Sportmarken benötigen eine klare Digitalstrategie

A.T. Kearney-Analyse zum Wearables-Markt

Der Markt für Wearables wie Fitnessarmbänder, Smartwatches, Brillen, vernetzte Sportbekleidung und Bewegungsapps wächst. Laut einer Analyse von A.T. Kearney dürften bereits 2020 18 Milliarden US-Dollar in diesem Segment umgesetzt werden – 4 Milliarden allein in Europa.

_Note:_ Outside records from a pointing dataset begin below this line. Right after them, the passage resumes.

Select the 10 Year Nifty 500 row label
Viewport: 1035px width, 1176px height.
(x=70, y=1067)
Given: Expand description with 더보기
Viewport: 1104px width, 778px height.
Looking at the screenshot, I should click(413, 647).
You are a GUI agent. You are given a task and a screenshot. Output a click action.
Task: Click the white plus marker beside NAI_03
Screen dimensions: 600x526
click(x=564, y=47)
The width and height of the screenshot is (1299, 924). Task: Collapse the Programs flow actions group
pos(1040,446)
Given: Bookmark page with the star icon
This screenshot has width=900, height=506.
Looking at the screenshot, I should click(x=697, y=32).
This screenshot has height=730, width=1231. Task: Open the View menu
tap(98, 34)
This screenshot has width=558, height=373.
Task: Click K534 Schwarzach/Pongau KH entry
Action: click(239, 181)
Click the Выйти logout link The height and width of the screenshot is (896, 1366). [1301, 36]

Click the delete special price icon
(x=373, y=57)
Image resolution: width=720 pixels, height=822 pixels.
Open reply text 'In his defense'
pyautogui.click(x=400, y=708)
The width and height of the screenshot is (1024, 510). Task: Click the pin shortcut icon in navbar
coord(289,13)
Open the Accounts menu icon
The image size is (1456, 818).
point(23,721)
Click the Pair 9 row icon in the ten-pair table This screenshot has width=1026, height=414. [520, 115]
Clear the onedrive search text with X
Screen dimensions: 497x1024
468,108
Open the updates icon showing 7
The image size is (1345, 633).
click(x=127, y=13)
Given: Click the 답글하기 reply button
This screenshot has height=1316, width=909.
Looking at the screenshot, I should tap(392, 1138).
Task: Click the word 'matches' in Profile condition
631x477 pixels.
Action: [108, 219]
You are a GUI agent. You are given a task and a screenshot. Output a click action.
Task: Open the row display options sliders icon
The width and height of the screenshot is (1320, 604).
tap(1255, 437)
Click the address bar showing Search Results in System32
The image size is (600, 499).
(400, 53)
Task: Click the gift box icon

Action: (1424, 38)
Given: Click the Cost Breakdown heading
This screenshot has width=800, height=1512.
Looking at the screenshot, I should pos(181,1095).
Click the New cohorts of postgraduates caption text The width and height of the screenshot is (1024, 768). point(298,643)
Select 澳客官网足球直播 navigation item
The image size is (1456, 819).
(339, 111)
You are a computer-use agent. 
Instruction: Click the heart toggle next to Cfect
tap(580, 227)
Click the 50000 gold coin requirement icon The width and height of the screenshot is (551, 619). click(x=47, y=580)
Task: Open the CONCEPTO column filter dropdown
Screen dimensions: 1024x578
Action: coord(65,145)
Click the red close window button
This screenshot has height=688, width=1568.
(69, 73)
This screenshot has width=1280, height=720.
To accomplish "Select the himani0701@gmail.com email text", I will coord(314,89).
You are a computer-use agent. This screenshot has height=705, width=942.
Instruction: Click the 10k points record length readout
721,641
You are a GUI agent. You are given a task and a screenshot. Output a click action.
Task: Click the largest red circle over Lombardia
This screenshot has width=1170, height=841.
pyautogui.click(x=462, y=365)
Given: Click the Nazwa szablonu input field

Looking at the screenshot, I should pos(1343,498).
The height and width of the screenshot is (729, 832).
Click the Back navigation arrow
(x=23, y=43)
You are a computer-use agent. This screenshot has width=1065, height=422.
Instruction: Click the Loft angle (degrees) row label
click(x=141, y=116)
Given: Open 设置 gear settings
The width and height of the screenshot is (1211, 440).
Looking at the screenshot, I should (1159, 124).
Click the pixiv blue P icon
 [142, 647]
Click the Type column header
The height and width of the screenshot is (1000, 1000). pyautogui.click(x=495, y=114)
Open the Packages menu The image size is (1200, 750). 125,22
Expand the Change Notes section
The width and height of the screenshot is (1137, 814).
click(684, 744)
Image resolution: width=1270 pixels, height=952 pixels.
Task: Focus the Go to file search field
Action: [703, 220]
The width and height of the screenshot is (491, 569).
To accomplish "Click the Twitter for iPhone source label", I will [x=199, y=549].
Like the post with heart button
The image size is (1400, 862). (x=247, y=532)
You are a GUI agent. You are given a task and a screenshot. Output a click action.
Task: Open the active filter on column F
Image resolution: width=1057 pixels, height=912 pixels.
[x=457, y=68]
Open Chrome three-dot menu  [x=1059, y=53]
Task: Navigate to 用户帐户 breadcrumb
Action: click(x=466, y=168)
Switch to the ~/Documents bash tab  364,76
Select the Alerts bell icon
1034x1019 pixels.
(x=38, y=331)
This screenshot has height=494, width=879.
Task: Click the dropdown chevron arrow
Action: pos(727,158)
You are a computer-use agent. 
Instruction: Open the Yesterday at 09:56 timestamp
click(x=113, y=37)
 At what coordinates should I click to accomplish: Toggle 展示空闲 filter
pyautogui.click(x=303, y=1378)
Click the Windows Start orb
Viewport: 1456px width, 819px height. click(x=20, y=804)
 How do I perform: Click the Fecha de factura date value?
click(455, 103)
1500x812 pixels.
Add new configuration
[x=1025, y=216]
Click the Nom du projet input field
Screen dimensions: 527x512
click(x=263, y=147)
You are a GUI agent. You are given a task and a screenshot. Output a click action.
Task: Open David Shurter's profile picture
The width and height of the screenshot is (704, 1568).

Allerdings werden nach Einschätzung von A.T. Kearney längst nicht alle Unternehmen, die sich derzeit im Wearables-Markt tummeln, vom ungebrochenen Trend zur Selbstoptimierung profitieren. Schließlich versuchen neben traditionellen Sportmarken wie Adidas, Nike oder Under Armour und Geräteherstellern wie Garmin, Fitbit und Polar auch Tech-Unternehmen wie Apple, Google und LG, in diesem Bereich Fuß zu fassen. Dabei liefern gerade letztere mit ihren Smartwatches, die neben der Erfassung von Trainings- und Körperwerten auch die Möglichkeit, Anrufe und E-Mails zu beantworten, sowie Location Based Services wie Landkarten oder Informationen zu Einkaufsmöglichkeiten bieten, dem Nutzer einen weiteren Mehrwert – und stellen damit eine ernstzunehmende Konkurrenz für alle anderen Marktteilnehmer dar.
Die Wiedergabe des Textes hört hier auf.